The Greek language is the oldest, with 4,000 years of continued use, while more than 40,000 words in the English dictionary have Greek origins. The Speak Greek in March (SGM) campaign is back for 2017, more determined than ever to stimulate the Hellenic community, the school system and government to give greater priority to the speaking, learning and teaching of the Greek language.
This initiative was started in 2015 by individuals and representatives of literary and cultural organisations within the Greek community. The organising committee’s policy is to encourage the various stakeholders to initiate, develop and implement activities appropriate to their own fields of endeavour, which promote the Greek language.
For example, schools which teach Greek may organise during March − but also throughout the year − competitions, celebrations, debates lectures and special projects.
“People say why only Speak Greek in March, shouldn’t we be speaking Greek all the time?” SGM secretary Christina Despoteris tells Neos Kosmos.
“The answer is yes … our goal is for people to be speaking Greek all the time, but first we must put into place strategies, making it easier for everyone to learn and practise the language.
“SGM is in its third year and it’s become a very identifiable brand name,” she emphasises. “It has spread internationally and has been reported about on every continent.”
The committee chose March for the campaign for a number of reasons, and the branding worked as March incorporates a plethora of Greek cultural activities, being the beginning of the school year.
It also includes the celebration of the Greek National Day and the Lonsdale Street Greek Festival. As the committee further explains, choosing this one month for the campaign is only a marketing technique, as the objective of the organising committee is to encourage and promote the speaking of Greek throughout the year.
Furthermore, to tackle the decreasing number of students who have been learning Greek in recent years, the SGM committee wanted to raise awareness of learning a second language as it enhances one’s competence in his/her primary language.
The next step for the committee will be to create apps for learning Greek and develop games and other applications for students, children and adults to use, all relating to the Greek language.
“As language and culture are interrelated, retaining our mother tongue will strengthen our ability to maintain our cultural identity in multicultural Australia. It will also benefit Australia, as multilingualism in our globalised world is acknowledged to have cultural, educational and trade advantages,” Mike Zafiropoulos AM, the convener of the SGM committee, says.
“Our school system needs new ideas and the ongoing support of the community in order to make the Greek language attractive to our youth.”
“With globalisation, mixed marriages and other such influences, children are opting to speak in English rather than Greek,” Mrs Despoteris continues.
“Meanwhile, the way we teach Greek may also contribute to this.
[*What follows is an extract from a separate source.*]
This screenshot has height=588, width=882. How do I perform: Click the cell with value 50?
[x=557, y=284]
We are using text books and workbooks which use a particular style of the language which is not conducive to our way of life nor the vocabulary we use here. Also times have changed … children prefer to use the computer, the iPad or smartphone for learning.”
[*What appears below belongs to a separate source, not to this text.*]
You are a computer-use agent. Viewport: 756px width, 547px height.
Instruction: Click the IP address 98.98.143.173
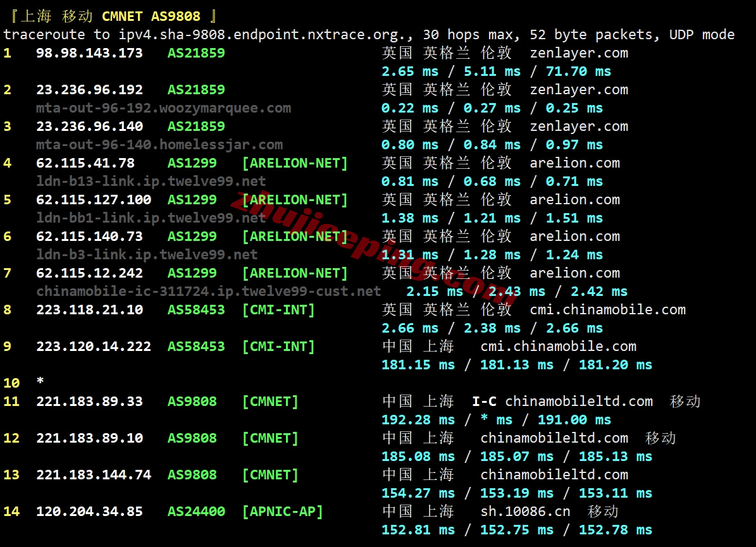pyautogui.click(x=89, y=53)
Following the Northcote High School incident in 2016, the Greek Community had to lobby long and hard to retain Greek as a language at the school. While the campaign originated in Melbourne, it is quickly spreading to other parts of Australia and overseas.
“This year we will be visiting 31 countries, one for each day of the month, and liaising with the local Greeks to see what they are up to in relation to the teaching of the language, what they do, how they do it,” Mrs Despoteris emphasises, touching on the overwhelming success of last year’s program. “We started with Italy on 1 March and we hope it is even more effective than our 2016 campaign.
“Our purpose is to make a broad assessment of the extent to which the Greek language has survived in the Hellenic diaspora and to establish a network of the 31 communities and a movement of collaboration with the aim of promoting the Greek language globally. In future, additional countries of the Hellenic diaspora will be invited to join the network.”